Alissa nickte und hatte Tränen in den Augen. Sie hatte das Gesicht ihrer geliebten Mutter schon fast vergessen, aber nun sie sie ihre Mutter leibhaftig vor sich.

"Ja, Mutter, ich werde tun, was ich kann.", sagte Alissa mit erstickter Stimme und fiel ihrer Mutter um den Hals.

"Und Kind, vergib Deiner Schwester. Sie hatte es nie leicht und beneidete Dich immer sehr. Aber bedenke, ihr seid eine Familie! Blut ist immer dicker als Wasser. Früher oder später werdet ihr einander brauchen!"

"Ja, Mutter, aber..." Alissa konnte den Satz nicht beenden.

"Und richte Deiner Tante einen Gruß von mir aus. Sag ihr, dass es ihrem Sohn gut gehe. Er wird gut behütet und es geht ihm gut. Der Kleine ist wirklich ein Prachtkerl."

"Mutter, ich...", wollte Alissa sagen, doch sie brachte nicht die Worte zusammen.

"Mein liebes Kind, ich muss nun gehen. Denke daran, was ich Dir gesagt habe. Ich wache über Dich, Deine Schwester und Deine Tante. Lebe wohl!"

"NEIN, Mutter, GEH NICHT!!!", rief Alissa, doch sie wachte von ihren eigenen Worten auf.

Tränenüberströmt saß sie aufrecht im Bett und schluchzte. Es war nur ein Traum. Doch Alissa war davon überzeugt, dass dieser Traum eine Bedeutung haben musste. Nicht umsonst würde der Herr Boron ihr einen solchen Traum schenken.

Alissa wischte sich die Tränen aus dem Gesicht und sah aus dem Fenster. Sie wusste nicht genau, wie lange sie geschlafen hatte, jedoch war es hell geworden. Sie stand auf, zog ihr Nachthemd über den Kopf und fing an, sich mit Hilfe der Wasserschüssel auf dem Tisch zu waschen.

Als sie fertig war, zog sie ihre Reitkleidung an, denn sie wusste ja bereits, was heute auf sie zukommen würde.

Sie richtete ihre Haare und begab sich in den großen Saal, wo sie frühstücken würde.

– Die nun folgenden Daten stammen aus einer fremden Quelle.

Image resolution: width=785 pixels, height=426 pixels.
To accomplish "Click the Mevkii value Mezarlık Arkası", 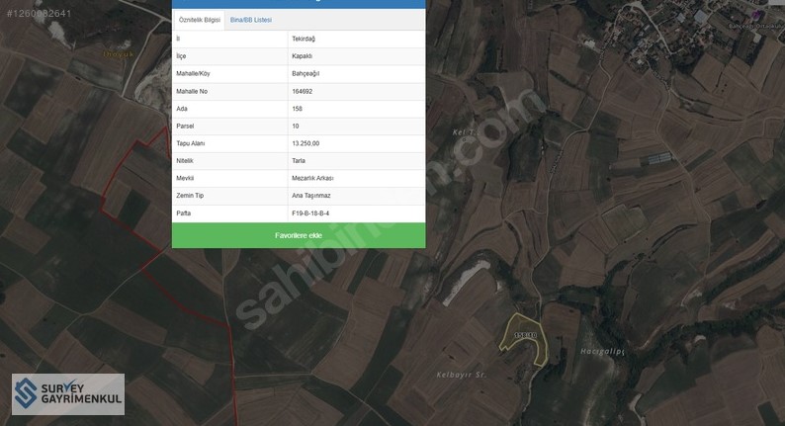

Alissa beeilte sich etwas, damit sie so schnell wie möglich dort sein und ihre Tante abfangen könnte. Sie flog förmlich die Treppen hinunter und als sie unten ankam, stieß sie fast mit dem Sekretarius zusammen.

"Guten Morgen, werter Herr Sekretarius!", rief sie und schlängelte sich an ihm vorbei. Alissa lief weiter und kam erst in dem großen Saal zum stehen, in dem sie ihre Tante antraf. Diese war gerade dabei, mit dem Hauptmann der Truppen ein Gespräch zu führen.

"Guten Morgen, liebste Tante", sagte Alissa und deutete einen Knicks an, "Guten Morgen, werter Hauptmann." Diesem nickte sie nur zu.

"Liebste Tante," begann Alissa, "bitte verzeiht mir mein Benehmen. Ich unterbreche Euch sehr ungern, da Ihr bestimmt wichtige Dinge zu besprechen habt, jedoch würde ich gern ein Wort an Euch richten, welches für mich sehr wichtig ist. Habt Ihr einen Moment Zeit für Eure Nichte?"